However, a proof of concept evaluation just published in the Journal of the American College of Radiology
might soon offer better insight based on two large data sets with the power to create agreement.
“This study is a proof of concept trial to link the American College of Radiology National Mammography Database (NMD) – which collects all breast imaging history for participating facilities – to the network of required state cancer registries, which collects all details of the cancer diagnosed and treatment until patient death,” said Zuley, who served as lead author. “Such linkage would allow direct analysis … this linkage would resolve the current debate and inform best practice.”

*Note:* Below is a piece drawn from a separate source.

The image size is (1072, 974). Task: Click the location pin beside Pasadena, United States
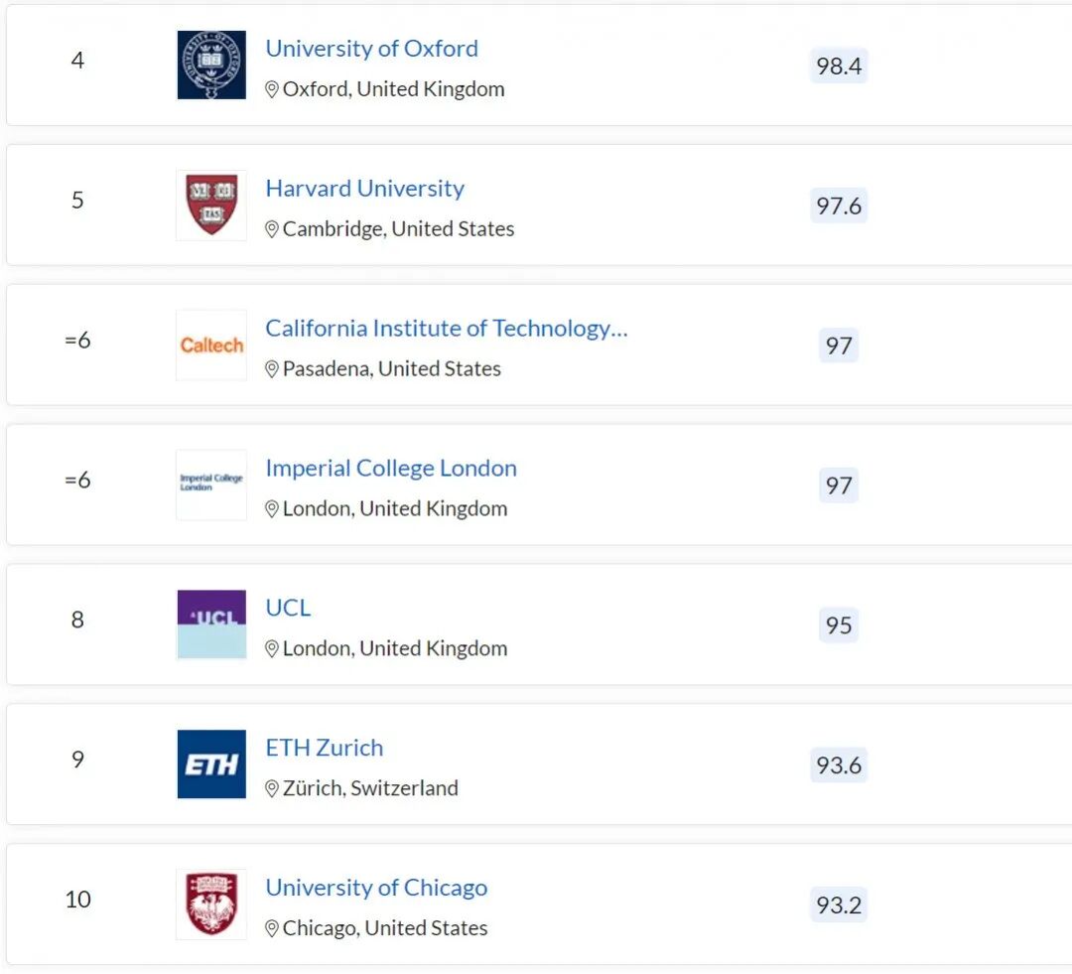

She said that it is feasible for any clinical provider to reproduce the study. Every MQSA-approved mammography facility must perform annual audits, and as part of the audit must collect detailed data on imaging performed, interpretations, and cancers diagnosed. Also, facilities are required to provide cancer information to their state registry so that every facility collects the needed treatment and outcomes data for patients primarily treated within their site(s).
Such linkage, Zuley added, would allow actual patient outcomes to inform medical decision-making regarding the benefits of the many elements of screening and treatment for cancer. The idea can be extended to other cancers as well.
“A national linkage will require collaboration by several entities including CDC, ACR and potentially NCI as well as others," said Zuley. “Linked data and resultant analytics will require funding, storage, security, and oversight.”